If society is undergoing a collective reckoning about the way we all once treated rich, attractive, incredibly famous young ladies, well, Taylor Swift would like a word.
“You know, I went out on a normal amount of dates in my early 20s, and I got absolutely slaughtered for it,” she explained to Vogue while posing for their May 2016 cover. When she was younger, she couldn’t quite decipher the underlying misogynistic messaging, but as a woman on the precipice of turning 30, she was ready to call it what she wanted to.
“When I was 23 and people were just kind of reducing me to, like, kind of making slideshows of my dating life and putting people in there that I’d sat next to at a party once and deciding that my songwriting was like a trick rather than a skill and a craft,” she detailed of her complaints in an October 2019 chat with Zane Lowe on Apple Music’s Beats 1. “It’s a way to take a woman who’s doing her job and succeeding at doing her job and making things and in a way, it’s figuring out how to completely minimize that skill by taking something that everyone in their darkest, darkest moments loves to do, which is just to slut-shame.”

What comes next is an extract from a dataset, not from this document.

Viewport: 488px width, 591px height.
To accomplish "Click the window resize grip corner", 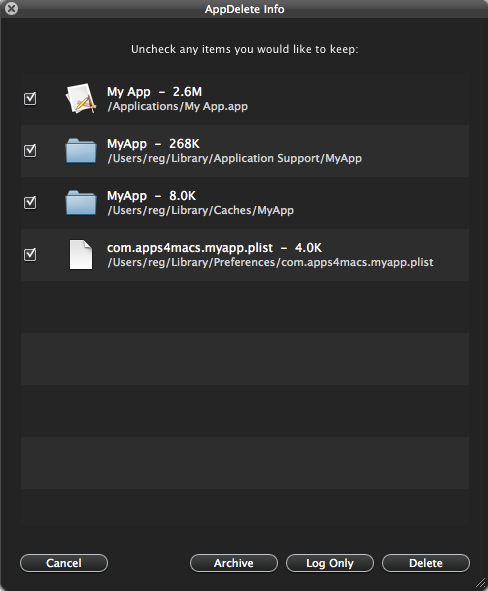I will 481,583.
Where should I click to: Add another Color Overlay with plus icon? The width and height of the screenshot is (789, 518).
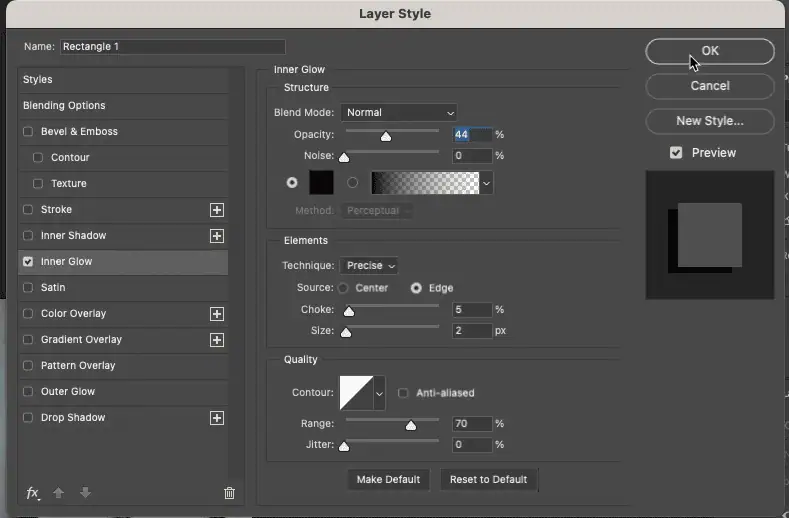pyautogui.click(x=216, y=314)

With nearly a decade of hindsight, she can so clearly see it, but as a young girl, the speculation, the jokes, the turning of her dating life into, as she put it to Rolling Stone, “a bit of a national pastime,” felt like too much and she declared a two-and-a-half-year moratorium on relationships.

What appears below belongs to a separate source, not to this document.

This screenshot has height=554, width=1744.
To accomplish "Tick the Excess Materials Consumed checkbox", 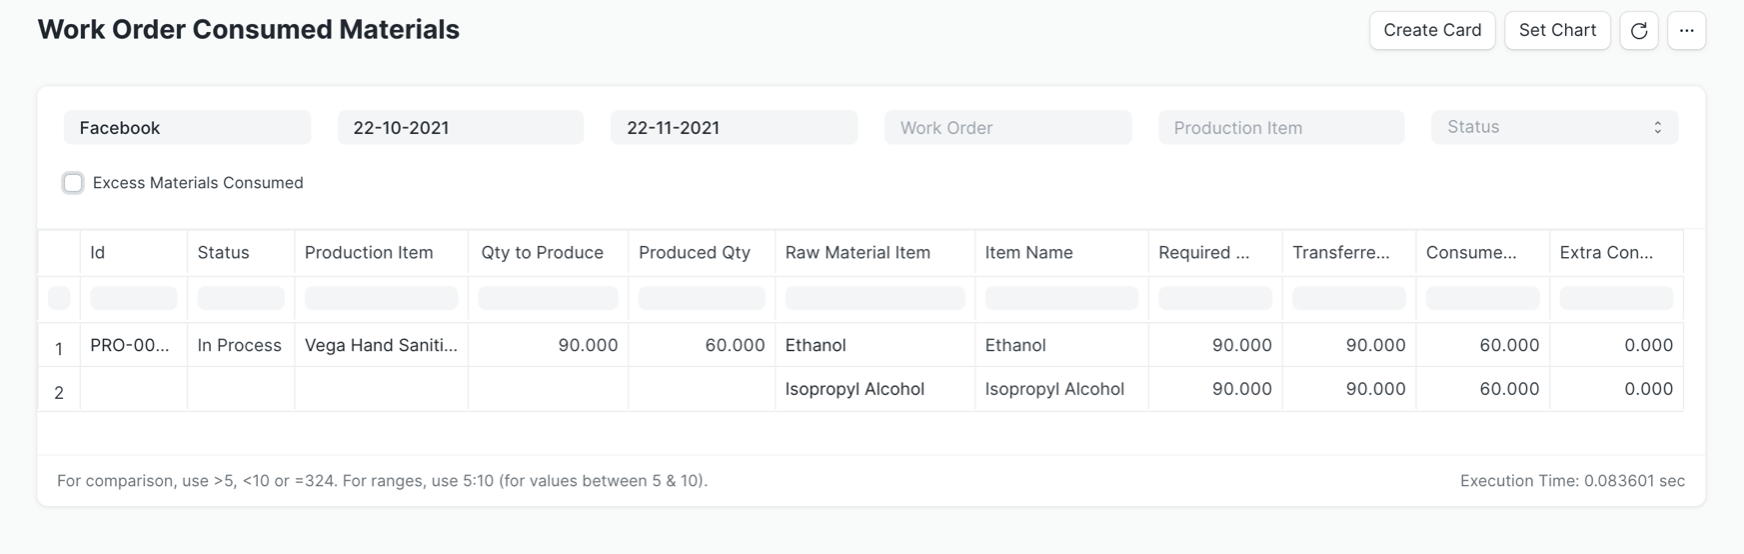I will [73, 183].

Then she realized it was time to stop listening to the messaging “that I’m not allowed to date for excitement, or fun, or new experiences or learning lessons,” she noted to Glamour UK in 2015. The idea that she was “only allowed to date if it’s for a lasting, multiple-year relationship,” lest she be labeled “boy crazy” or a “serial dater,” she continued, “I don’t think that’s fair.”
Or all that productive, really.
Because if she hadn’t garnered the lessons and the fun from connecting with the likes of Calvin Harris or Harry Styles or Tom Hiddleston, who knows if she would have been ready for the guy that seems primed to fulfill the love story she’s been writing about since she was an idealistic Nashville-based teen with dreams of finding the Romeo to her Juliet?
Certainly Joe Alwyn has all the good-on-paper qualities: Attractive, talented, intelligent and British, which, admittedly seems like a bit of a trend. And he has none of the red flags she listed in a 2012 chat with Vogue in which she stressed the importance of being with someone who appreciates a woman with the skills and acumen to build and, at times, rebuild her own damn empire.
“If you need to put me down a lot in order to level the playing field or something?” she said. “If you are threatened by some part of what I do and want to cut me down to size in order to make it even? That won’t work.”
But their initial connection back in 2016 also gave Swift something she didn’t seem altogether sure she’d be able to find as one of the world’s most recognized pop stars—a kinda, sorta, almost normal life.
Though revered in his field (The Hollywood Reporter dubbed him the industry’s “next big thing”), Royal Central School of Speech & Drama-trained Alwyn wasn’t exactly a household name. Known more for his credits, notably the lead role in the Ang Lee-directed Billy Lynn’s Long Halftime Walk, than his personal life, being with him suddenly made it feel possible that Swift could place the focus back on her (many) professional accomplishments as well.